▶ Exercise instructions: Copy out the rows below word for word, beginning with the first row and ending with the line that contains "Aviso de Privacidad (14, 431)", both included. Omit the pictures.

▶ Input material:
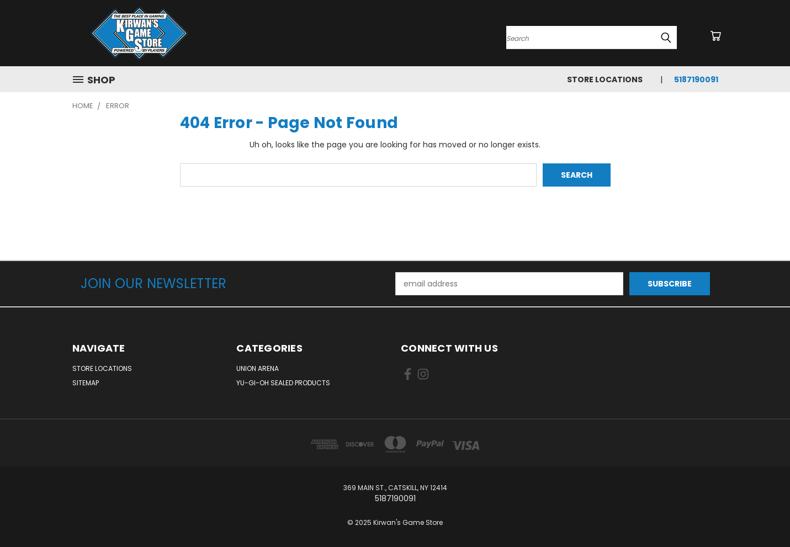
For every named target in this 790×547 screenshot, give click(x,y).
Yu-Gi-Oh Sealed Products (283, 382)
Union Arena (257, 368)
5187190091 (696, 79)
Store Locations (605, 79)
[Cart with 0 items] (715, 35)
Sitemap (85, 382)
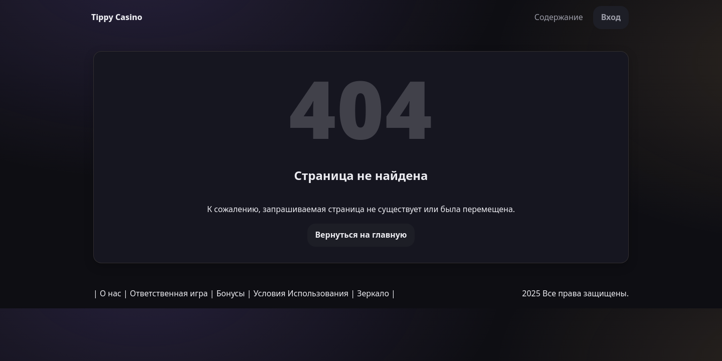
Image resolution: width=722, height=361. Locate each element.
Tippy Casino (116, 17)
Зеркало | (376, 293)
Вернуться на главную (361, 234)
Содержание (558, 17)
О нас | (114, 293)
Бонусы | (234, 293)
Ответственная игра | (172, 293)
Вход (611, 17)
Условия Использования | (304, 293)
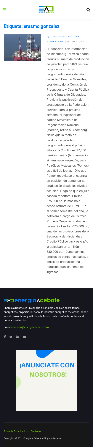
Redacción (57, 41)
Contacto (36, 431)
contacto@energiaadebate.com (30, 327)
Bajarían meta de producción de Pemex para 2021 (62, 37)
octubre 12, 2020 (75, 41)
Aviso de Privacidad (14, 431)
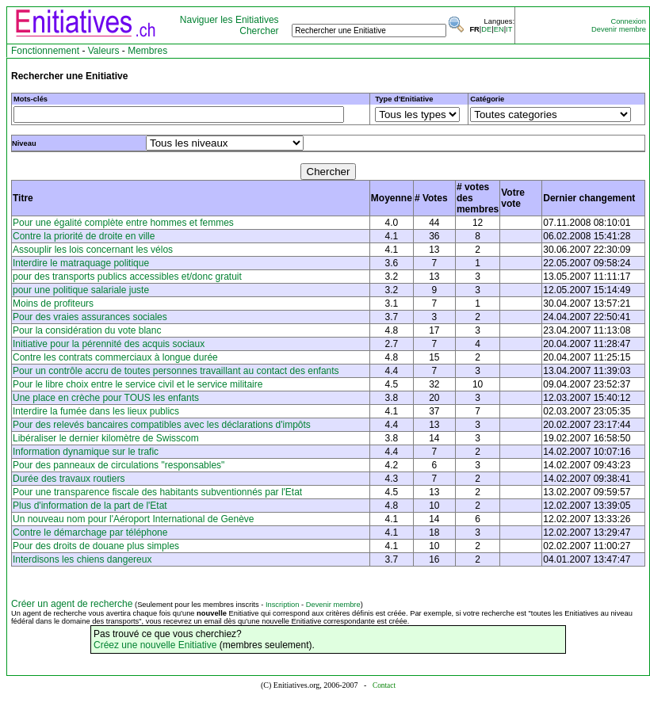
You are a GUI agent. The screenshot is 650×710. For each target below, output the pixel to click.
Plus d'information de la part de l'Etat (90, 505)
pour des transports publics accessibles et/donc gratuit (127, 276)
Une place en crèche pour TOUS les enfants (106, 397)
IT (509, 29)
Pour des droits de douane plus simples (96, 546)
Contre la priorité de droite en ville (84, 236)
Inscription (283, 605)
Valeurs (104, 50)
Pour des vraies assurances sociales (90, 317)
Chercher (258, 30)
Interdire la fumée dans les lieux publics (96, 411)
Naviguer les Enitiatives (229, 19)
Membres (147, 50)
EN (499, 29)
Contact (384, 685)
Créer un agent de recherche (71, 603)
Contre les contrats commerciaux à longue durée (115, 357)
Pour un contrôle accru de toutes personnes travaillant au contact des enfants (176, 370)
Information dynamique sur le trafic (86, 451)
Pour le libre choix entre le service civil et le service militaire (137, 384)
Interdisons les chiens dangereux (82, 559)
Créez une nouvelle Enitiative (155, 645)
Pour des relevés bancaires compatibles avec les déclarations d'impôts (162, 424)
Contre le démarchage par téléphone (90, 532)
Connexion (628, 21)
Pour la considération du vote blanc (87, 330)
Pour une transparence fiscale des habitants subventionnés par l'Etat (157, 492)
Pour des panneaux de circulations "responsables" (118, 465)
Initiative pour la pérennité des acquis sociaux (109, 343)
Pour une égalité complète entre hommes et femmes (123, 222)
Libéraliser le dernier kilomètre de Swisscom (106, 438)
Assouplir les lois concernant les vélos (93, 249)
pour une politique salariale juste (81, 290)
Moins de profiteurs (53, 303)
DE (486, 29)
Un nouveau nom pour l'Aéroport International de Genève (133, 519)
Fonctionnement (45, 50)
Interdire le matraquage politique (81, 263)
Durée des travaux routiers (68, 478)
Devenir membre (618, 29)
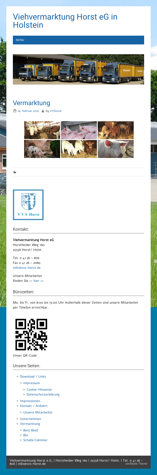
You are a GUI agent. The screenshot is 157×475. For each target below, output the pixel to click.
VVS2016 (55, 111)
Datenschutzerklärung (43, 394)
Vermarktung (30, 424)
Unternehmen (30, 419)
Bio (25, 435)
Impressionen (30, 401)
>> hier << (36, 281)
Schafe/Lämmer (35, 440)
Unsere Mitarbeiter (38, 412)
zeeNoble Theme (136, 464)
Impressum (31, 383)
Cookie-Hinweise (39, 389)
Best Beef (30, 430)
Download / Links (33, 376)
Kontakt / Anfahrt (34, 406)
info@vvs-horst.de (27, 268)
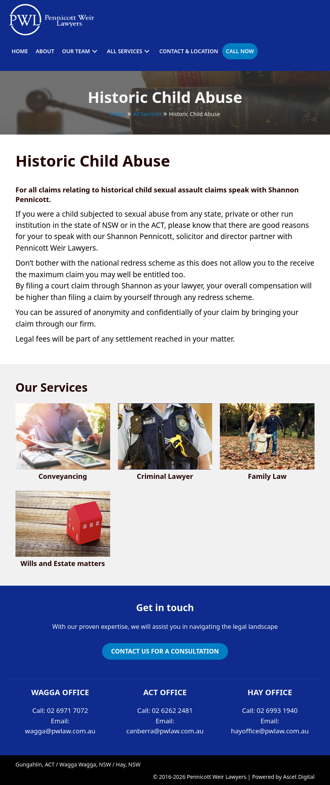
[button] (94, 51)
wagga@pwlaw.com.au (60, 730)
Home (118, 114)
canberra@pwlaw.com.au (165, 730)
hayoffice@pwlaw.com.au (270, 730)
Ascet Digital (299, 776)
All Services (147, 114)
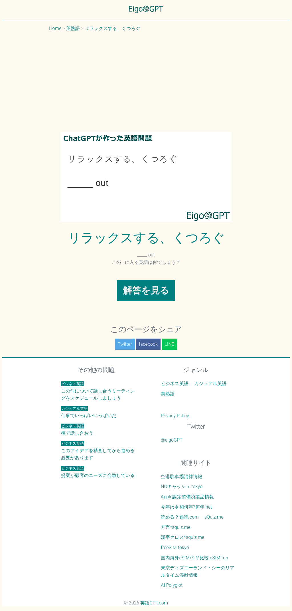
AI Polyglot (171, 585)
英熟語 (168, 393)
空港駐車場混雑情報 (181, 476)
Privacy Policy (175, 415)
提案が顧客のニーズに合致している (98, 472)
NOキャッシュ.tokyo (181, 486)
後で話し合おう (77, 430)
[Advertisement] (146, 82)
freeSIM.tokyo (175, 547)
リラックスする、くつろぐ (146, 237)
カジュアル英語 (210, 383)
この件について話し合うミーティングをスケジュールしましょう (98, 391)
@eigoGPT (171, 440)
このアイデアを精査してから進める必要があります (98, 450)
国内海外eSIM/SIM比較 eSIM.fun (194, 558)
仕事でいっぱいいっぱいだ (88, 412)
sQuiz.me (214, 517)
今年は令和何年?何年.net (186, 507)
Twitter (125, 344)
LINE (169, 344)
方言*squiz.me (175, 527)
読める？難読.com (180, 517)
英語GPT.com (154, 603)
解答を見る (146, 290)
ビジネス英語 (174, 383)
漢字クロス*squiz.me (182, 537)
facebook (148, 344)
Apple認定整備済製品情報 (187, 496)
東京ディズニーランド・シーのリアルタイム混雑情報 (198, 571)
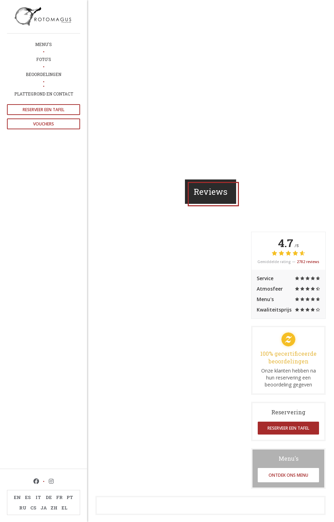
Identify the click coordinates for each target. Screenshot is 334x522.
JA (43, 508)
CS (33, 508)
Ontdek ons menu (288, 475)
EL (65, 508)
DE (49, 497)
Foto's (43, 59)
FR (59, 497)
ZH (54, 508)
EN (17, 497)
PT (70, 497)
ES (28, 497)
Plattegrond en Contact (43, 94)
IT (38, 497)
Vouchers (43, 124)
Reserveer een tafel (43, 110)
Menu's (43, 44)
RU (22, 508)
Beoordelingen (43, 74)
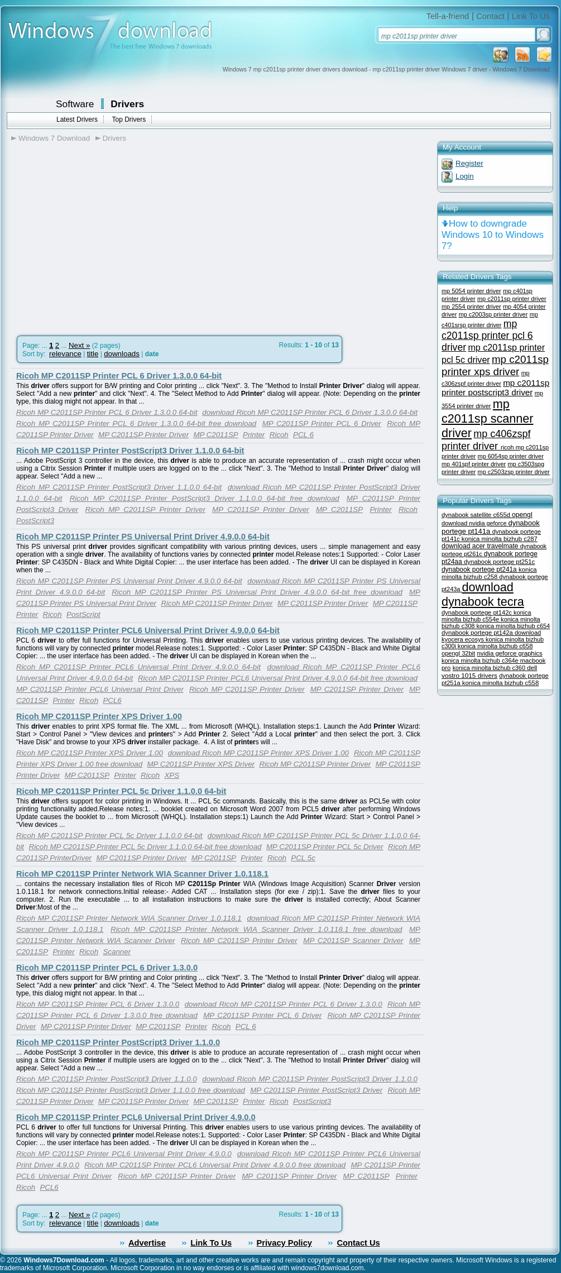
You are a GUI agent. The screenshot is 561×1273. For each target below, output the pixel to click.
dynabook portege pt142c (478, 612)
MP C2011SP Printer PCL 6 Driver (321, 423)
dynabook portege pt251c (499, 561)
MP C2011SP (215, 434)
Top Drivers (129, 119)
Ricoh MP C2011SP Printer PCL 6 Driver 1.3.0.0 (107, 967)
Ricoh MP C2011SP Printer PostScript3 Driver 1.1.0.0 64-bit (130, 450)
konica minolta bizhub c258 (489, 573)
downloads (122, 354)
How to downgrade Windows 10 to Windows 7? (493, 234)
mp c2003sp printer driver (493, 314)
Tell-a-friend (447, 16)
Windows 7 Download (54, 138)
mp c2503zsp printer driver (514, 471)
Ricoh (279, 434)
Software (75, 103)
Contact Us (358, 1242)
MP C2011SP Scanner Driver (353, 940)
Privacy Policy (284, 1242)
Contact (490, 16)
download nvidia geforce (475, 523)
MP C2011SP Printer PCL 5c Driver (324, 847)
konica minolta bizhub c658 (495, 646)
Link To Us (531, 16)
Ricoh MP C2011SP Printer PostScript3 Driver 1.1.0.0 (118, 1042)
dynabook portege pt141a (491, 527)
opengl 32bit (458, 653)
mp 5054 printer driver (471, 291)
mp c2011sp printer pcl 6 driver (487, 335)
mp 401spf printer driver (474, 464)
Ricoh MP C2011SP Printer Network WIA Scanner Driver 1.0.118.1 (142, 873)
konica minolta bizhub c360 (490, 667)
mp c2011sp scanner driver (487, 418)
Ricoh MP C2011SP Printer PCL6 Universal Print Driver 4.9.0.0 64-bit (148, 630)
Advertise (147, 1242)
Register (469, 163)
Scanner (117, 951)
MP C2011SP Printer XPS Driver (201, 764)
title (93, 354)
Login (464, 176)
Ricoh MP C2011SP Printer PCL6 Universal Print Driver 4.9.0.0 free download (215, 1165)
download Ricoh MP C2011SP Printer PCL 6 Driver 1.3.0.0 (283, 1004)
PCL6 (112, 700)
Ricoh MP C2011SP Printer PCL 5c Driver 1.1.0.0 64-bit (121, 791)
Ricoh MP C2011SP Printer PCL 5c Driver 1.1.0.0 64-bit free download (145, 847)
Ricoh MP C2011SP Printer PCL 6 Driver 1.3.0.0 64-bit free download (136, 423)
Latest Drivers (77, 119)
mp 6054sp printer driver (511, 456)
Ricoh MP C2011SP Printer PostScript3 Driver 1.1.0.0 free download (130, 1090)
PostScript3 (35, 520)
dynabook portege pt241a (480, 569)
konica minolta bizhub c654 (513, 626)
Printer (254, 434)
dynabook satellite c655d (477, 514)
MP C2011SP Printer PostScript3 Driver (316, 1090)
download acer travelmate (481, 546)
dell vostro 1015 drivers (489, 671)
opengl (522, 515)
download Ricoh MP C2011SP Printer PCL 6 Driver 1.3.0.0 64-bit (310, 412)
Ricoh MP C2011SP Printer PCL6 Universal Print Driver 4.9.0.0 (136, 1117)
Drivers (127, 103)
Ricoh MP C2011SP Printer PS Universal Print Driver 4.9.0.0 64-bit (143, 536)
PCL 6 (303, 434)
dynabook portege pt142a (478, 632)
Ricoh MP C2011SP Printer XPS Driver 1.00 (99, 716)
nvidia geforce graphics (509, 653)
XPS (171, 775)
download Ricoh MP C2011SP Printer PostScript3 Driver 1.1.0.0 (310, 1079)
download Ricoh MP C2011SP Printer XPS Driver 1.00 (258, 753)
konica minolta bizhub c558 (500, 682)
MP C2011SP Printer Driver (143, 434)
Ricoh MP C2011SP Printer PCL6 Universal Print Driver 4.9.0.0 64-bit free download (278, 678)
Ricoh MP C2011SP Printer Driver (145, 509)
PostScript (83, 614)
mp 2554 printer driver (471, 306)
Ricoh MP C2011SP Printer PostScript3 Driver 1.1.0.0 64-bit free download (204, 498)
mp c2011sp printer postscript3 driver (495, 387)
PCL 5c (303, 858)
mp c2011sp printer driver (511, 298)
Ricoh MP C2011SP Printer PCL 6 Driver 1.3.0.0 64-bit (119, 375)
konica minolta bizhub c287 (500, 538)
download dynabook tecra (483, 594)
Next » (79, 345)
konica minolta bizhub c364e (481, 660)
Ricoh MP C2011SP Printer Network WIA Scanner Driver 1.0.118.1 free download (256, 929)
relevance (65, 354)
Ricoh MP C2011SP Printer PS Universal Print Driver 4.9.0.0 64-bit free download (257, 592)
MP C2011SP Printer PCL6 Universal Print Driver (100, 689)
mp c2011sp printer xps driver (495, 365)
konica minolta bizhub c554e (486, 616)
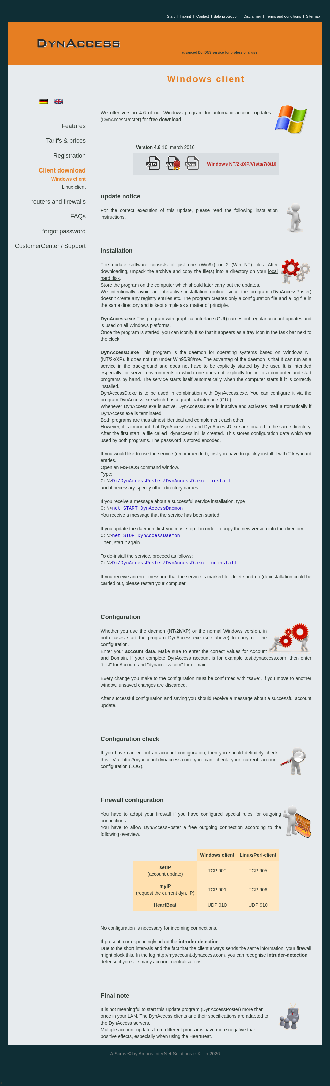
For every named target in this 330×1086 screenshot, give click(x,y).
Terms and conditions (283, 16)
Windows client (68, 179)
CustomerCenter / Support (50, 246)
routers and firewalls (58, 201)
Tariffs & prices (66, 140)
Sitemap (313, 16)
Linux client (74, 187)
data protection (226, 16)
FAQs (78, 216)
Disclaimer (252, 16)
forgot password (64, 231)
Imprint (185, 16)
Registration (69, 155)
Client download (62, 170)
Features (74, 126)
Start (171, 16)
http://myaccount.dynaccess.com (156, 759)
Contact (202, 16)
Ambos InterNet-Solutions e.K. (170, 1053)
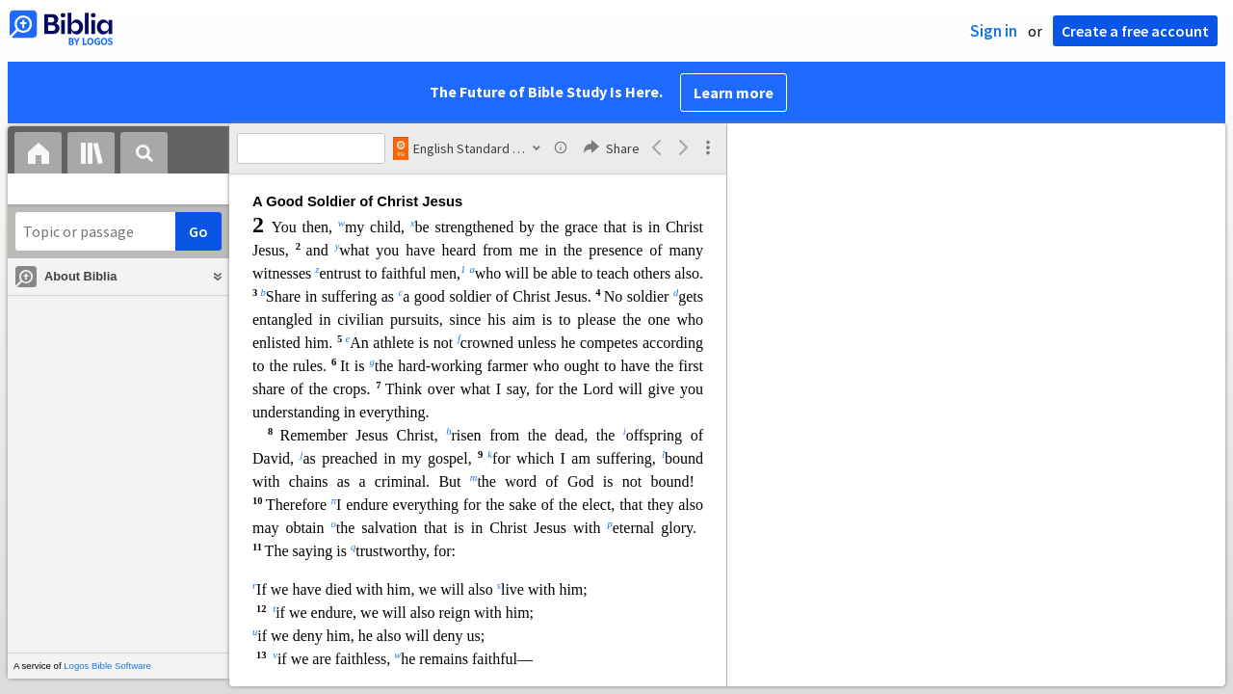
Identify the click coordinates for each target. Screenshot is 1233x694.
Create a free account (1135, 30)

▶ Response:
For every named target in this 790×547 screenshot, give click(x,y).
Yu-Gi-Oh Sealed Products (283, 382)
Union Arena (257, 368)
5187190091 (696, 79)
Store Locations (605, 79)
[Cart with 0 items] (715, 35)
Sitemap (85, 382)
Image resolution: width=722, height=361. Locate each element.
Tippy Casino (116, 17)
Зеркало | (376, 293)
Вернуться на главную (361, 234)
Содержание (558, 17)
О нас | (114, 293)
Бонусы | (234, 293)
Ответственная игра | (172, 293)
Вход (611, 17)
Условия Использования | (304, 293)
Redacción (57, 41)
Contacto (36, 431)
contacto@energiaadebate.com (30, 327)
Bajarían meta de producción de Pemex para 2021 (62, 37)
octubre 12, 2020 (75, 41)
Aviso de Privacidad (14, 431)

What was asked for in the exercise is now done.